Son las 22:10, hace diecisiete días que
llegué a Zaragoza y 423 horas, 20 minutos y 50 segundos aproximadamente que,
con un enorme pesar, me montaba en el avión y decía adiós a esa pequeña hermosa
republica llamada Malta. Desde la ventanilla del avión intentaba memorizar el
aeropuerto, repasaba todas las caras, todos los momentos, y me daba cuenta que
una parte mía se había quedado allí, pero que el hueco no estaba vacío, más bien lleno con un trozo de esta gran mini
isla y de la buena gente que me encontré allí. Lo reconozco, todavía no he
deshecho del todo la maleta.
A mitad de camino, con el cinturón puesto
debido a las turbulencias, me quede dormida, en parte por el cansancio
producido por dormir 3 horas interrumpidas por mi “querida compañera de
habitación” cuando, sobre las cuatro de la mañana, se puso a prepararse la
maleta y me despertó.
Al entrar en la Península, me desperté
con una gran tristeza, por todo lo que iba a dejar de hacer y por las personas
a las que iba a dejar de ver. Intenté mejorar un poco el estado de ánimo
repasando los proyectos que tenía aquí.
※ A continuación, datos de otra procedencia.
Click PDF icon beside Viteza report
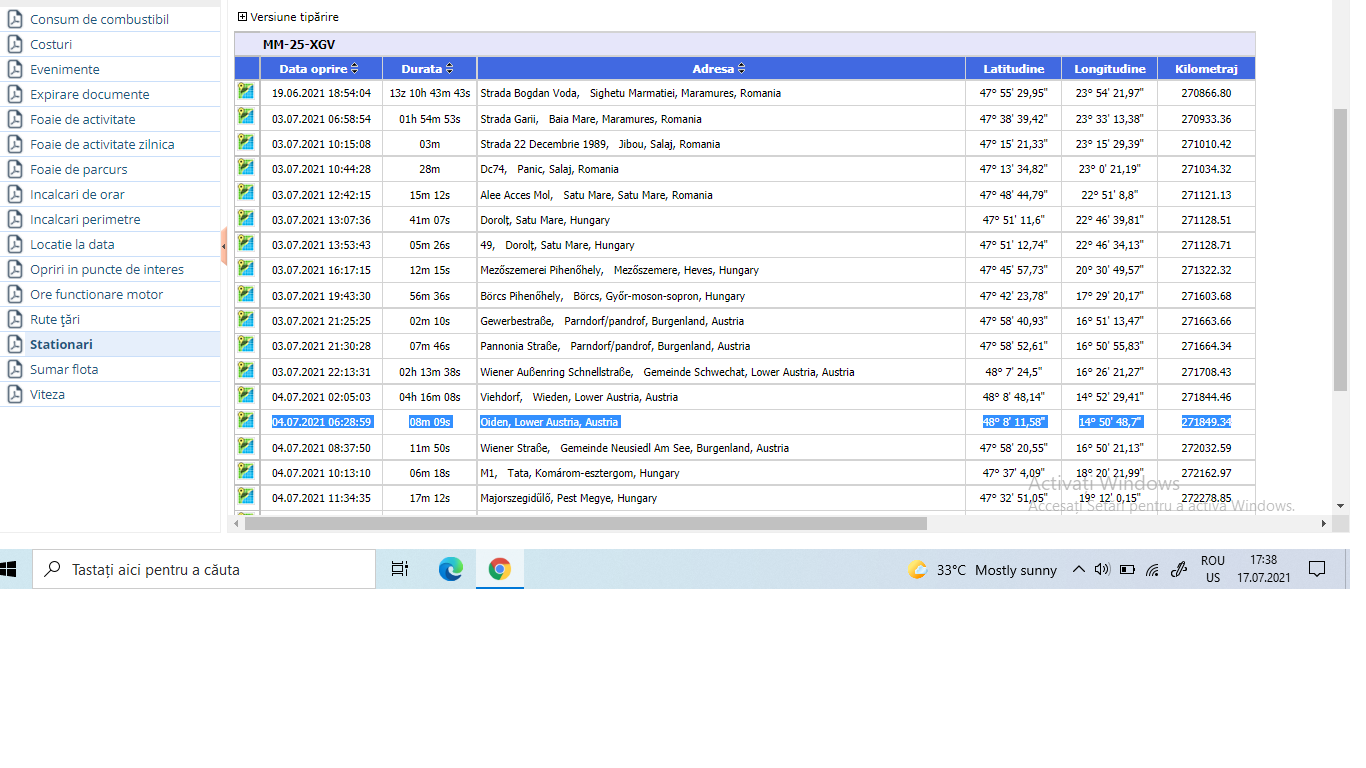This screenshot has height=768, width=1366. 15,394
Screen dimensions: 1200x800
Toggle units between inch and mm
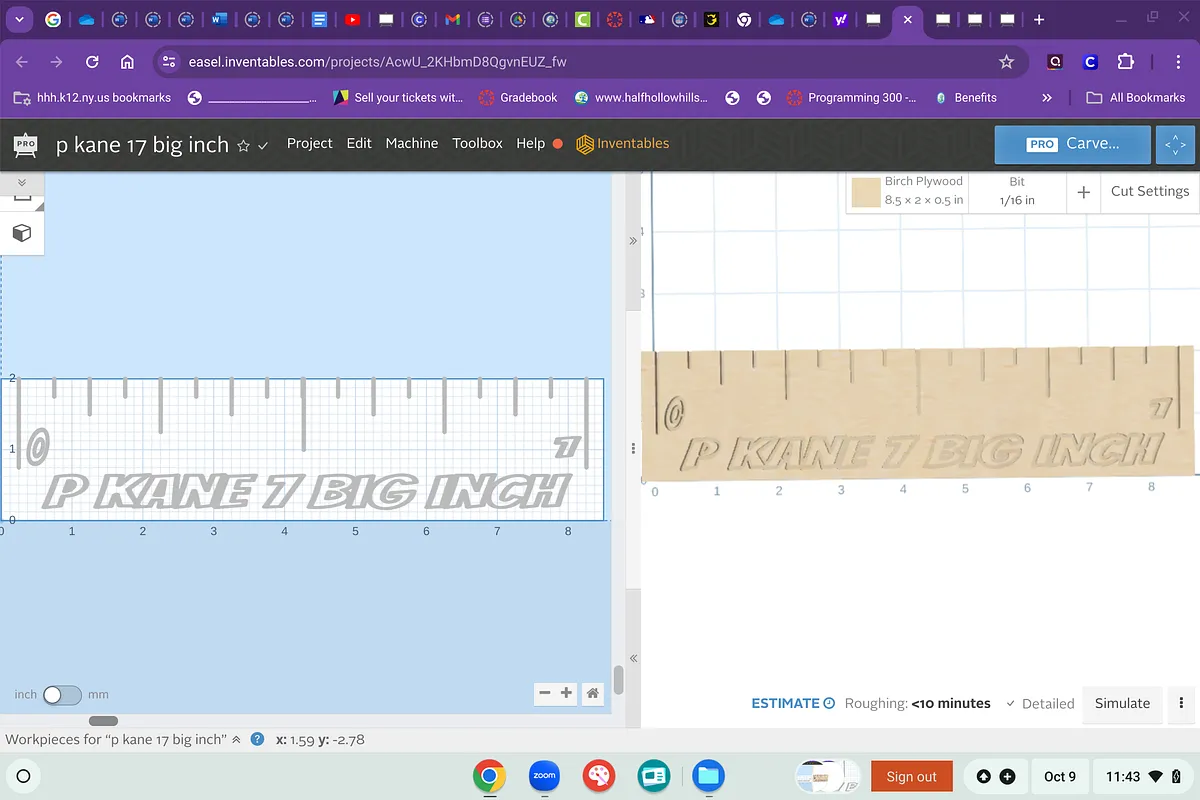(62, 694)
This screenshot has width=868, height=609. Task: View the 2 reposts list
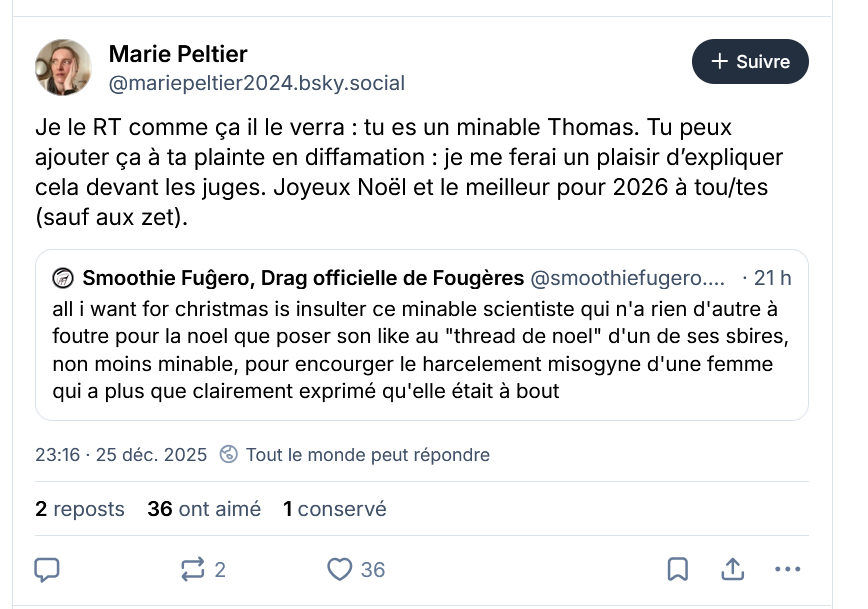point(80,509)
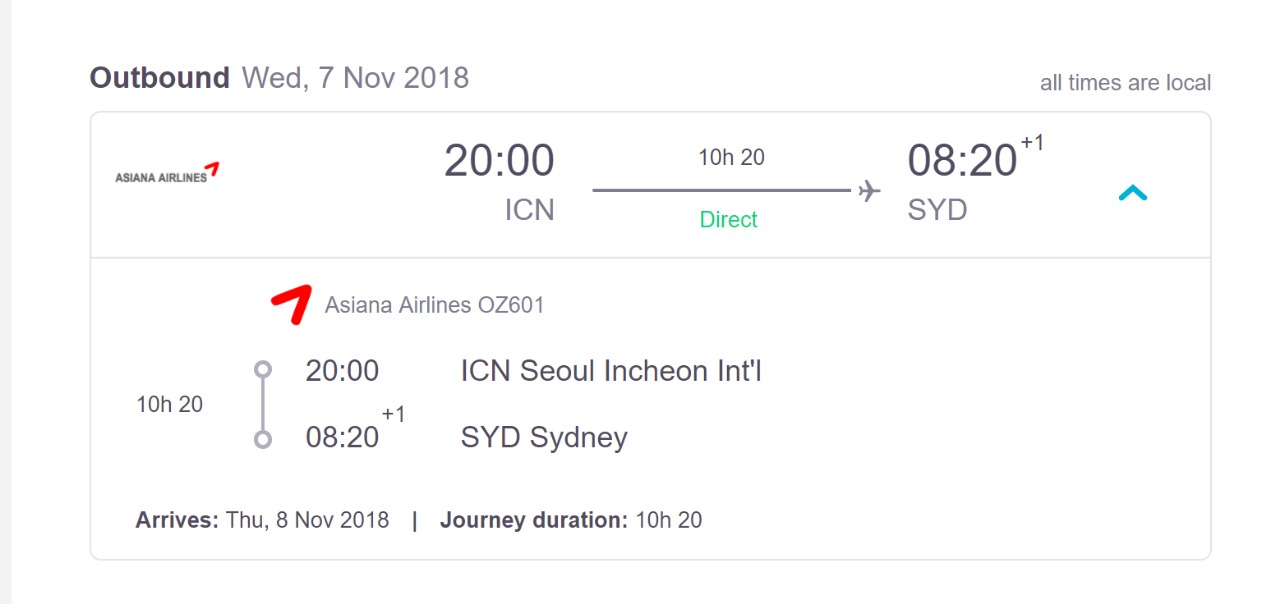Click the 08:20 arrival time in header
This screenshot has height=604, width=1280.
(962, 161)
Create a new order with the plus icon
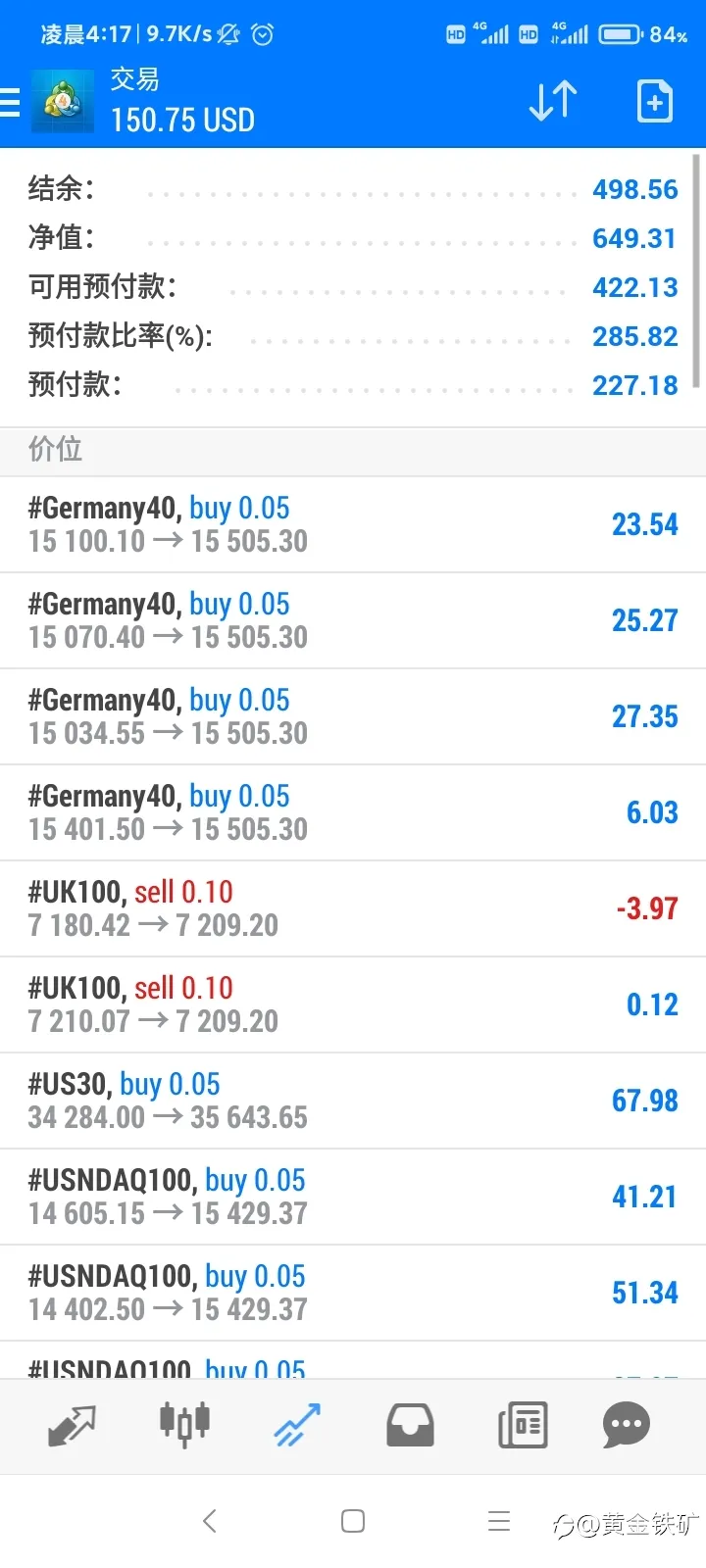Viewport: 706px width, 1568px height. pos(654,101)
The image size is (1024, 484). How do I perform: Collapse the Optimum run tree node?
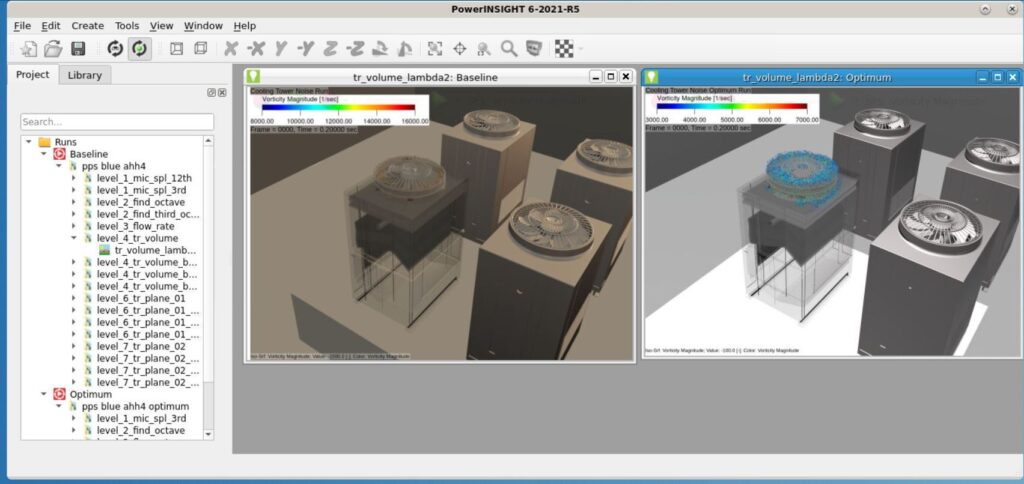click(x=44, y=394)
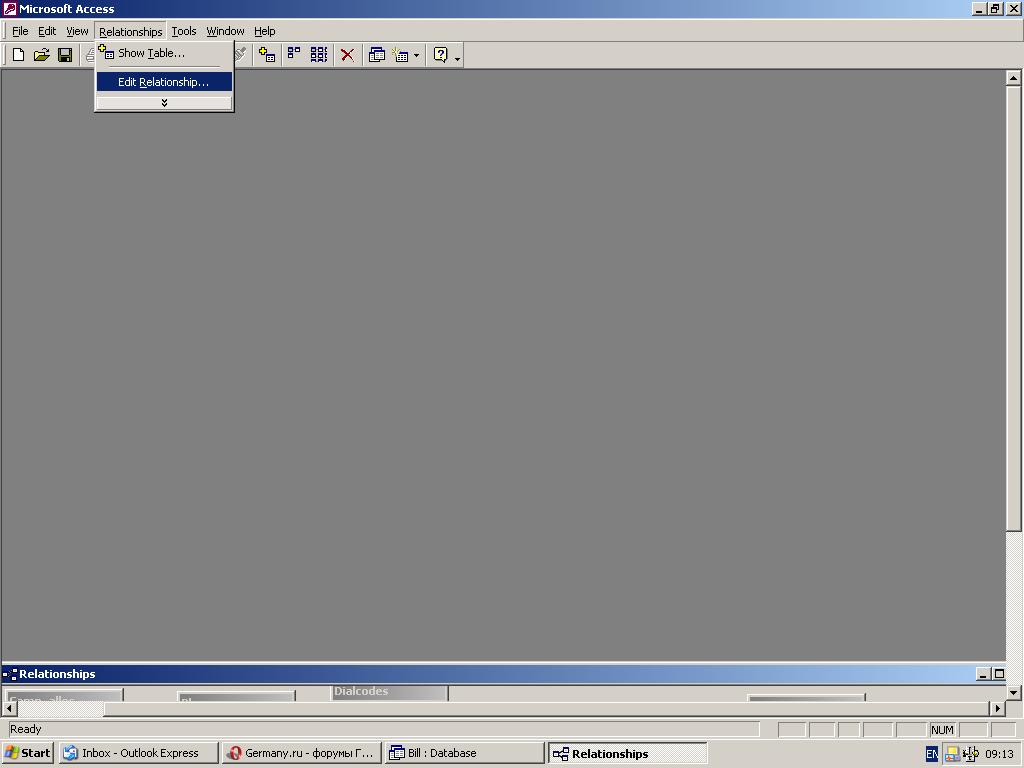Screen dimensions: 1024x768
Task: Click the Save diskette icon
Action: (65, 55)
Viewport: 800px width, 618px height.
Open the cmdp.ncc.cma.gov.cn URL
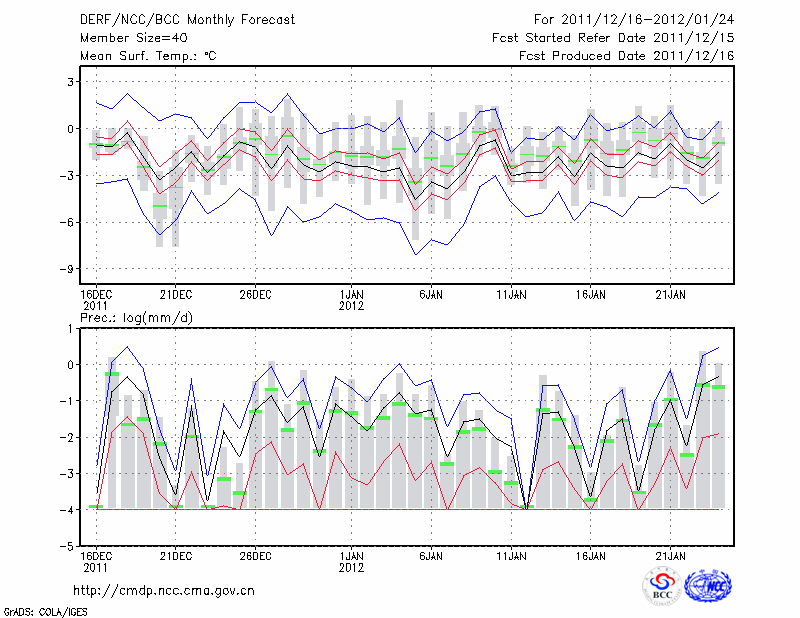tap(164, 590)
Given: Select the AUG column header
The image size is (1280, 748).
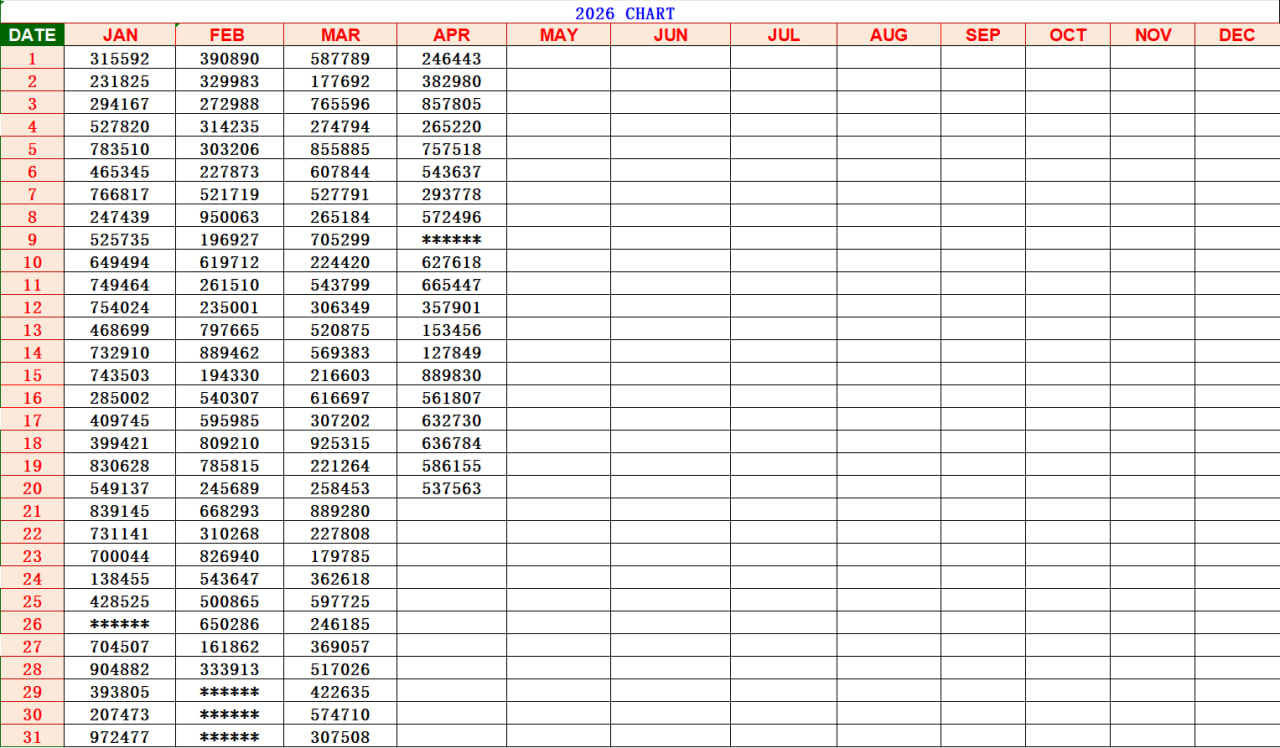Looking at the screenshot, I should point(888,35).
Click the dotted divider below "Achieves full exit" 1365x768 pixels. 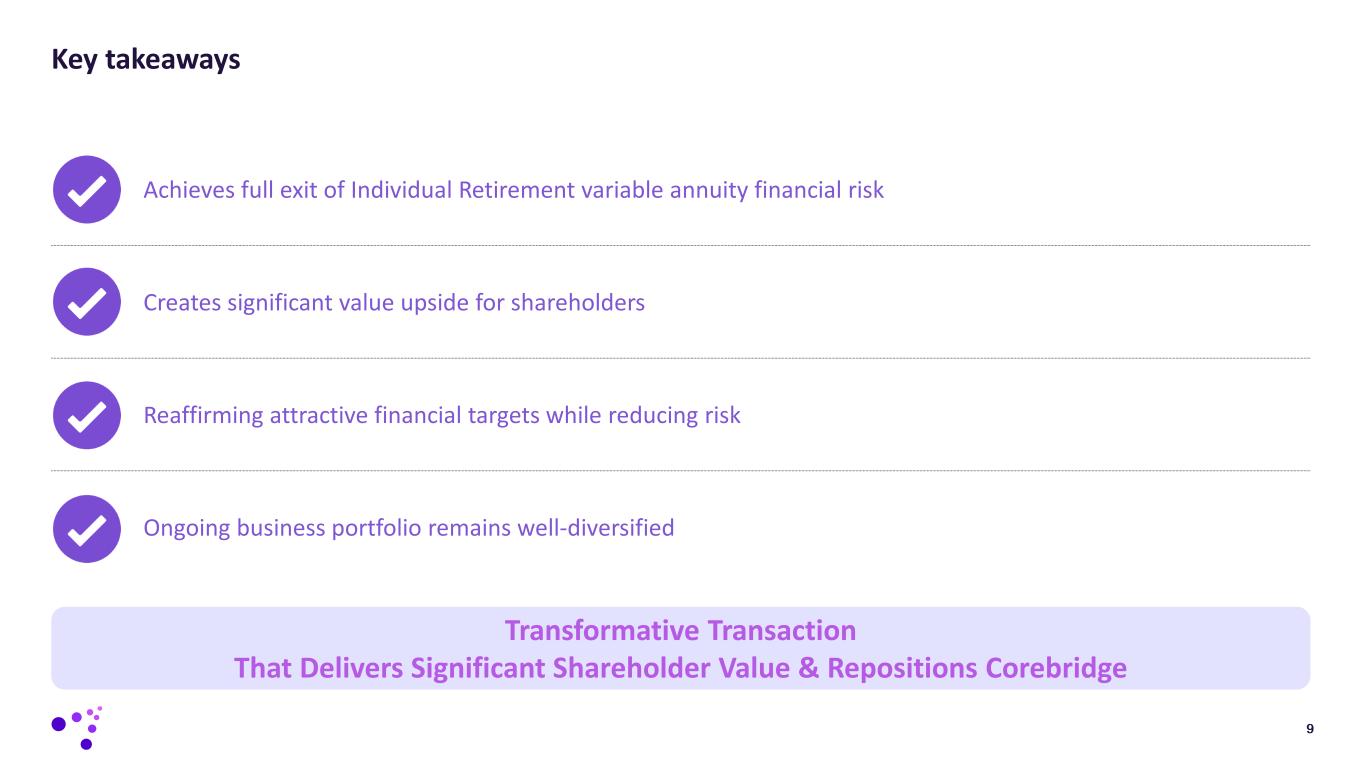680,245
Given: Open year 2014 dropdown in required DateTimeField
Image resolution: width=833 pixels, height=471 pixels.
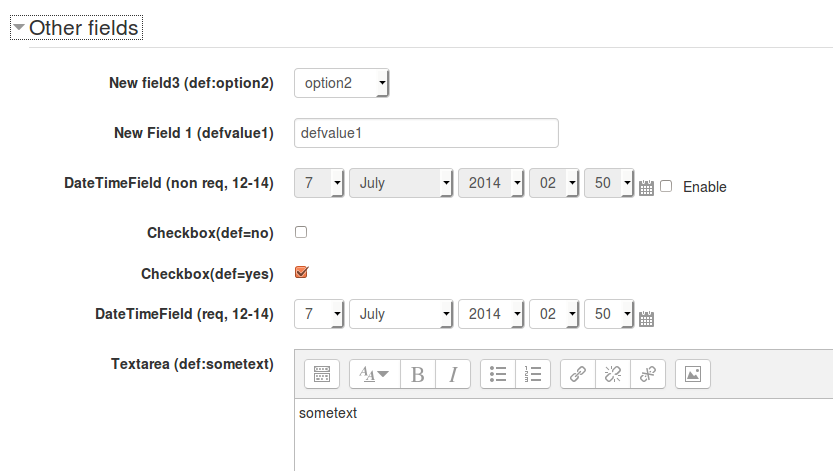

Una sesión de fotos eróticas y un curso
de literatura en Almuñécar, aparte, por supuesto, de mi hijo Yeray, mis padres,
que me esperaban con cambios en mi habitación, y mis amigos, que me esperaban
con los brazos y el corazón abiertos, eran las únicas razones por las que no
lloré desconsoladamente cuando llegué a España, ni grité como en una película
de miedo, no voy a decir el nombre porque sé que la reconoceréis, “¡el avión va
a estallar, vamos a morir todos, el motor está roto, vamos a morir todos!”
Los proyectos y las historias de la
GENTE, los contaré en otro post, quiero contarlo bien y con detalles, pero no
quiero poner una entrada interminable.